I am very much involved in research concerning the progression of arthritis. Specifically, we have identified a monoclonal antibody in patients, which is very predictive of arthrosis. Subsequently, we have identified a unique feature of this antibody. It is a little bit bigger than normal antibodies due to an extra sugar on the antigen binding site. The minute you develop the sugar, you can be sure that you will develop chronic arthritis over time. So, what we are trying to understand is the biology, how that works, and what kind of signal the sugar gives to the B cells.
As an educator, where can we expect to see your focus lie in the coming years?
I think clinical education is an enormously important issue. The good thing about being a clinician is that you improve over time. I am now 62 years old, and I have been doing this since I was 26 years old. My focus is on sharing my experience with younger doctors and I am doing that actively. I believe this is important because the holistic view of being a doctor is not easy to develop. When you first qualify, you have so much to focus on, it is easy to forget that the patient is more than a patient, they are also a human being. Essentially, I like to educate to people on the art of medicine.

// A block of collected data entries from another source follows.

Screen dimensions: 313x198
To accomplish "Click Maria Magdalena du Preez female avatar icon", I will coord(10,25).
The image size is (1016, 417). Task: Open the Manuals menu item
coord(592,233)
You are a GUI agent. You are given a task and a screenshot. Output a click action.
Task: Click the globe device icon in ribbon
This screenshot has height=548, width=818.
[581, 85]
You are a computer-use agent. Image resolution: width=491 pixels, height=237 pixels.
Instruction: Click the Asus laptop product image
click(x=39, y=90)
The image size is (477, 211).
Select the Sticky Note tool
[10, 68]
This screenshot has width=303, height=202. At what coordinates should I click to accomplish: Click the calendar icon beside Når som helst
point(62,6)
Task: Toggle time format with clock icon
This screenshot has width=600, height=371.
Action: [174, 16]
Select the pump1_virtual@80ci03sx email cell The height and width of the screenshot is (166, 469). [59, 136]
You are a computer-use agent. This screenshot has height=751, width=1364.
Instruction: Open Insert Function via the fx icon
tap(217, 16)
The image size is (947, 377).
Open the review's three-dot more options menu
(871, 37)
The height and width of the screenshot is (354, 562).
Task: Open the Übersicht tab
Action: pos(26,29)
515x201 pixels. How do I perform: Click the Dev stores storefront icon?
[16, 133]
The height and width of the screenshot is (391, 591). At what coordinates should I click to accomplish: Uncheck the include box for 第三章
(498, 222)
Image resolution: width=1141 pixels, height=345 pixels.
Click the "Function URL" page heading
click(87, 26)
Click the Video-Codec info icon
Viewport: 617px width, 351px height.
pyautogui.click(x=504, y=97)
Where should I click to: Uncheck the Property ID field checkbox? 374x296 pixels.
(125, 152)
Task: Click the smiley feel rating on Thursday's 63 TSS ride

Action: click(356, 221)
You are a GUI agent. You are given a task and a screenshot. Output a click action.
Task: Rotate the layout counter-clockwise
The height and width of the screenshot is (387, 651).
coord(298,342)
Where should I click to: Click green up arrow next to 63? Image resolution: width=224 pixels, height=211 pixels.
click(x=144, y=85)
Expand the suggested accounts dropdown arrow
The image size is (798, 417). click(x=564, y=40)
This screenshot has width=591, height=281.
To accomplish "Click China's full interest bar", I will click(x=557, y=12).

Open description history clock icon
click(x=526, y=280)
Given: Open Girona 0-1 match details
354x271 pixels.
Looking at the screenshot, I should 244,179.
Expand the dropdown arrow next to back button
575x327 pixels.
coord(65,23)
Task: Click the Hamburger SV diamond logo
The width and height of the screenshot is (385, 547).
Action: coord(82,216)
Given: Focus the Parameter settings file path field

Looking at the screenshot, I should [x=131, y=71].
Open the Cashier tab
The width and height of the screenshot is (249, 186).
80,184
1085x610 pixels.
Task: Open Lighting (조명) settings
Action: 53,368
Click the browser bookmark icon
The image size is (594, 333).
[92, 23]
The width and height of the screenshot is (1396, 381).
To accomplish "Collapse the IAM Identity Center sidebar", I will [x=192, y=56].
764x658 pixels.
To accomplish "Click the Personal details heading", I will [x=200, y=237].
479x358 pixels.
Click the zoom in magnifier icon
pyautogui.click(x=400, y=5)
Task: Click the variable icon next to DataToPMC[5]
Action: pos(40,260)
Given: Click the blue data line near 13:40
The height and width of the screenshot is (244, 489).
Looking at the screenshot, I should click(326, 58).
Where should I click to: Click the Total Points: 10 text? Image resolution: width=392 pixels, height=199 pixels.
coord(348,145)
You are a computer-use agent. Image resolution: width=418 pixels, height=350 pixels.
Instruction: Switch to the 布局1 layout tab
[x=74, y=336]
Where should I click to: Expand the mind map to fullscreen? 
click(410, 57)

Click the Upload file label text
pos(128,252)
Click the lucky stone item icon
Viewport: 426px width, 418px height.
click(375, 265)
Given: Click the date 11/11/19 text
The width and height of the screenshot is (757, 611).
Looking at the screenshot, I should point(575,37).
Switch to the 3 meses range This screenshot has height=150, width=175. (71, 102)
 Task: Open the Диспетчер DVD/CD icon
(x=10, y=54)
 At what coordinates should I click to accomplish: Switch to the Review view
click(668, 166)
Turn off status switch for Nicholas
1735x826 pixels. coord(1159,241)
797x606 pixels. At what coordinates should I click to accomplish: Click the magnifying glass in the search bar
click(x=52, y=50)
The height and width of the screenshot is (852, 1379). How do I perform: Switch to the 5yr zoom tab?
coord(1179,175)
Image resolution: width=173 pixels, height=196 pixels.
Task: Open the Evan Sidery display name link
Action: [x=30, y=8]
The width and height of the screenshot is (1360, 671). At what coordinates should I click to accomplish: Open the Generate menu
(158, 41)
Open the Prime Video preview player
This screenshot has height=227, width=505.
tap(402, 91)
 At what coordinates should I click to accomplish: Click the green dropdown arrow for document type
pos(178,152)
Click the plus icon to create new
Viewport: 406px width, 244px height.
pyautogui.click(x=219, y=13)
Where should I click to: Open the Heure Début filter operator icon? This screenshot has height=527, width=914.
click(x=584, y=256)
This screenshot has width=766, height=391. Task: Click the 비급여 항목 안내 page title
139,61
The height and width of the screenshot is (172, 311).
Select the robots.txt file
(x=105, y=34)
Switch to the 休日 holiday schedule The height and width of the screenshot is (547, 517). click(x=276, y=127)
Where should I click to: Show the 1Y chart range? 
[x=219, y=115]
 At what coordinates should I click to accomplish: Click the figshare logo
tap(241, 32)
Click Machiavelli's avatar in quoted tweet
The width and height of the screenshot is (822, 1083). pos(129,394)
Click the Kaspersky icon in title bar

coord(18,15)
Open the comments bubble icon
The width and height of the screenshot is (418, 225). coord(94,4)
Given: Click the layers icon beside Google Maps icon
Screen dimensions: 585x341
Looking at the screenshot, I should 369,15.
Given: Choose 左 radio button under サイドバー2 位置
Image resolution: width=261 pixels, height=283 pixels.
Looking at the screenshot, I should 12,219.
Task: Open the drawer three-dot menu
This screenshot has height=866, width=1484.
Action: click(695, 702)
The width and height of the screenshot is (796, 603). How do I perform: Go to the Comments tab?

Over the 30 years you have been practicing as a rheumatologist, how have you seen the field change, specifically with regard to the advancements in technology and therapies? What do you think has been the greatest development?
The biggest advancement is the better use of our drugs. When I started in rheumatology, I saw many patients in wheelchairs with rather horrible disease. Now, many people can live a normal life due to the proper use of anti-inflammatory drugs. The second big advance is targeted drugs. In the old days we tried many chemicals in the lab without exactly knowing how they were working. Then if it worked in animal models, you went to patients, which was really a trial-and-error process. What you see now is that we understand the biology much better. We know that this cell talks to the other cell via certain cytokines, so we can block these cytokines and expect the patient to get better.
How do you see these changes continuing and what future changes to you expect to see in the field?
Over the next 5 years we want to block chronicity so that arthritis is not a chronic disease anymore. I think that is the logical change we would want to see, as that means you can cure a disease. I really think we are on our way to achieve that, which is an enormous, fantastic thing.
Is there anything else you would like to add?
What I would like to add is that this career has brought me so much happiness. I still have very good friends from high school and university, who went on to become bankers or teachers, and say they look forward to retirement. I do not look forward to retirement at all as I love my job. So, what I would like to share is the enormous happiness you can get out of being a rheumatologist.